Despite the wide use of APPs in the clinical feline practice, there is little evidence of their prognostic role in sick cats.35, 36 Recently, the potential diagnostic utility of SAA concentrations measured at the time of hospital admission was investigated for discrimination between infectious and noninfectious SIRS in critically ill cats.35 No association between SAA concentrations at hospital admission and final outcome was identified.35 Similarly, our study did not identify a prognostic role for serum concentrations of APPs at hospital admission in predicting the outcome in cats with FPV infection. It is possible that longitudinal monitoring, rather than a single APP determination, may better predict outcome as suggested by studies in dogs.37, 38

We did not find any difference in serum cholesterol concentrations between surviving and nonsurviving cats with panleukopenia. This result is in agreement with another study.15 However, in canine parvovirus (CPV)‐infected dogs, nonsurvivors have a significantly lower serum cholesterol concentrations than do surviving dogs.7 A possible explanation could derive from the different biological behavior of parvoviruses in dogs and cats. In our opinion, clinical evidence suggests that in cats gastrointestinal signs caused by FPV are less common and milder when present, as compared to CPV infection in dogs.
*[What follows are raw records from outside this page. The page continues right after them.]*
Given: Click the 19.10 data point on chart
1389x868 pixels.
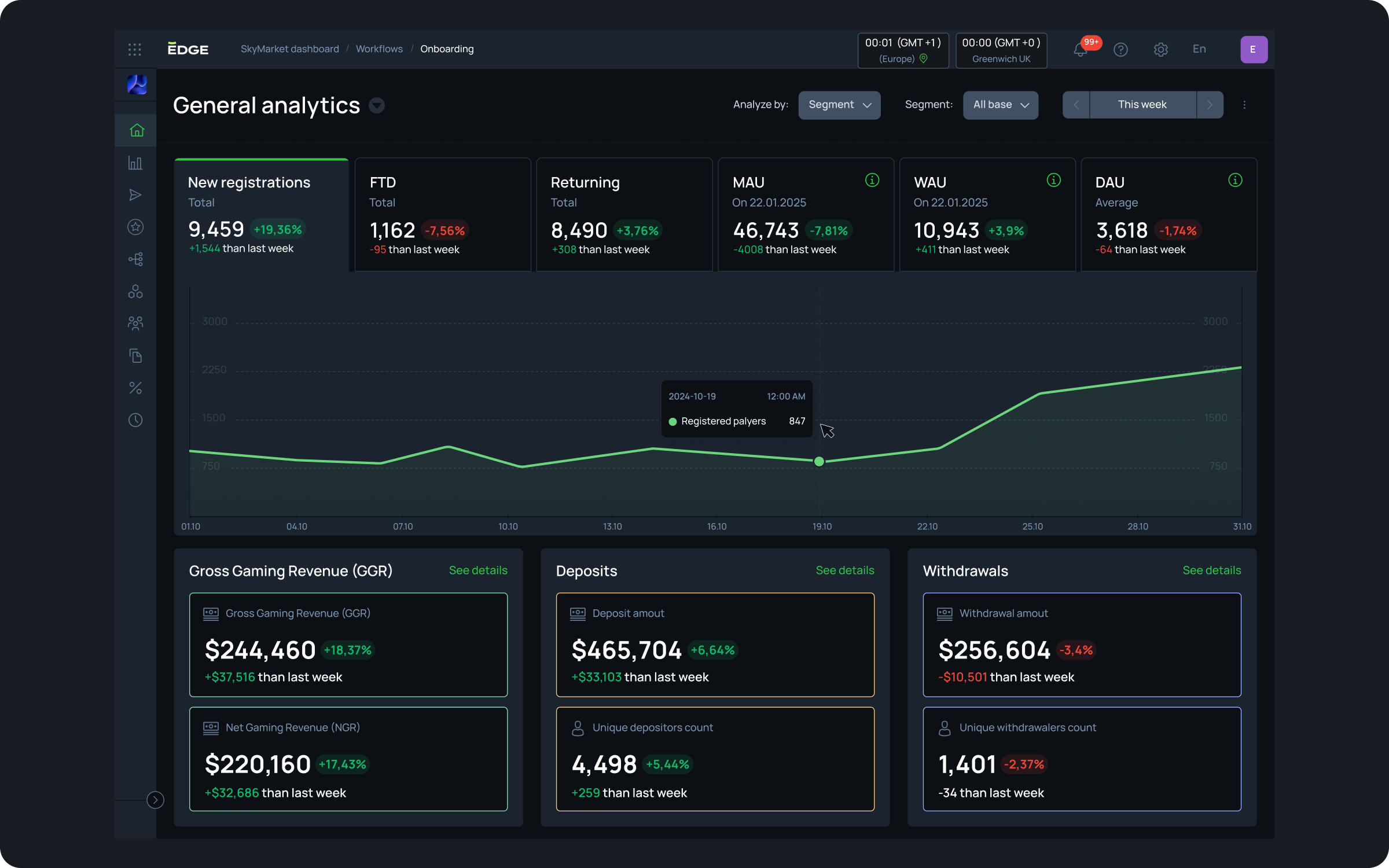Looking at the screenshot, I should [819, 462].
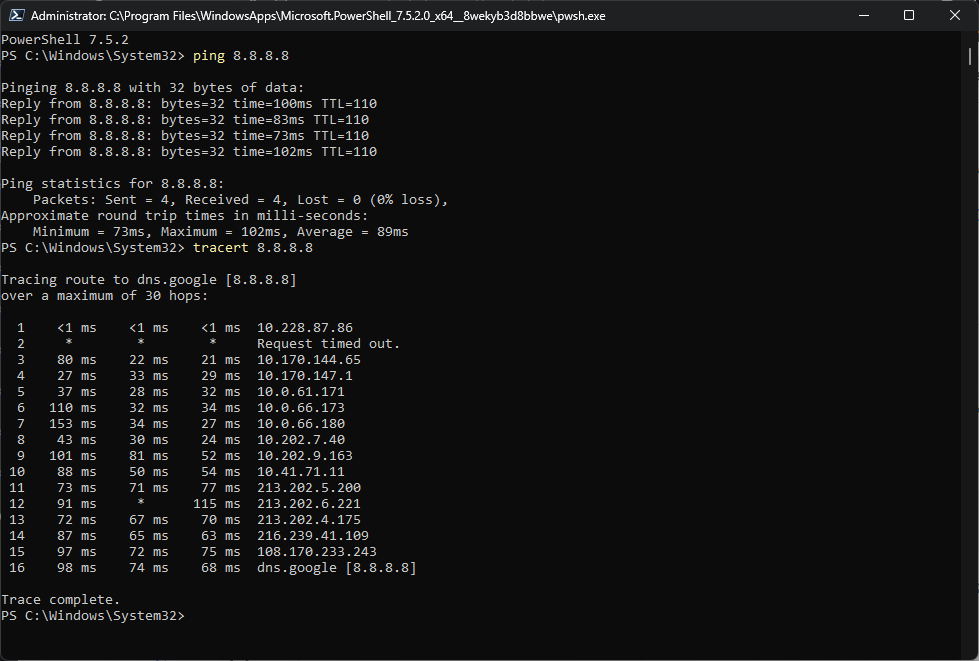Click the 'Ping statistics for 8.8.8.8:' line
This screenshot has width=979, height=661.
click(x=112, y=184)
In fact, parvoviral infection in dogs historically is known as canine parvoviral enteritis,7, 10, 12, 13, 39, 40, 41, 42, 43 whereas parvoviral disease in cats traditionally is named feline panleukopenia.2, 6, 15, 44 Thus, because hypocholesterolemia is also a marker of severity of gastrointestinal signs, it is not surprising that dogs with hypocholesterolemia, and possibly a more severe form of the disease, also have a worse outcome.7

Several limitations could have affected our study. First, we excluded both cats with inconsistent vaccination history and cats vaccinated within 4 weeks before hospital admission. We used this criterion because cats receiving modified live vaccines (MLV) can shed the vaccine virus and consequently false‐positive results of direct ELISA tests on fecal samples can occur up to 2 weeks after vaccination.45, 46 However, in dogs vaccinated against CPV with MLV, a secondary viremia or fecal shedding was demonstrated for >2 weeks, thus potentially interfering with the PCR test.47 Although a similar study in cats has not been performed, we excluded cats vaccinated within 4 weeks before the onset of clinical signs compatible with FPV infection to limit the inclusion of false‐positive cats. Second, because of the retrospective nature of the case selection, it was not possible to ensure a standard protocol for blood sampling, thus leading to the exclusion of some cases from the study. In fact, samples were not collected if the patient's health condition appeared too critical, in case of lack of patient compliance, or because of financial constraints of the owner. Third, during the 8 years of the study, some changes in treatment procedures could have occurred, affecting the development of a standard protocol for treatment of panleukopenia and therefore potentially influencing the final outcome of each cat. An additional limitation restricting the statistical power of the study could lie in the low number of nonsurviving cats compared with the survivors. Despite all the limitations of a retrospective study, we believe that the multivariable approach used and the lack of a unique and systematic cause of exclusion did not substantially affect the robustness of the results.

CONCLUSIONS

We showed that serum tT4 concentration at hospital admission in cats with FPV infection could be used as a prognostic factor in predicting disease outcome. Further studies with serial monitoring of APPs and SIRS status are needed to better evaluate their prognostic relevance in this common infectious disease of cats.

CONFLICT OF INTEREST DECLARATION

Authors declare no conflict of interest.

OFF‐LABEL ANTIMICROBIAL DECLARATION

Authors declare no off‐label use of antimicrobials.

INSTITUTIONAL ANIMAL CARE AND USE COMMITTEE (IACUC) OR OTHER APPROVAL DECLARATION

Authors declare no IACUC or other approval was needed.

HUMAN ETHICS APPROVAL DECLARATION

Authors declare human ethics approval was not needed for this study.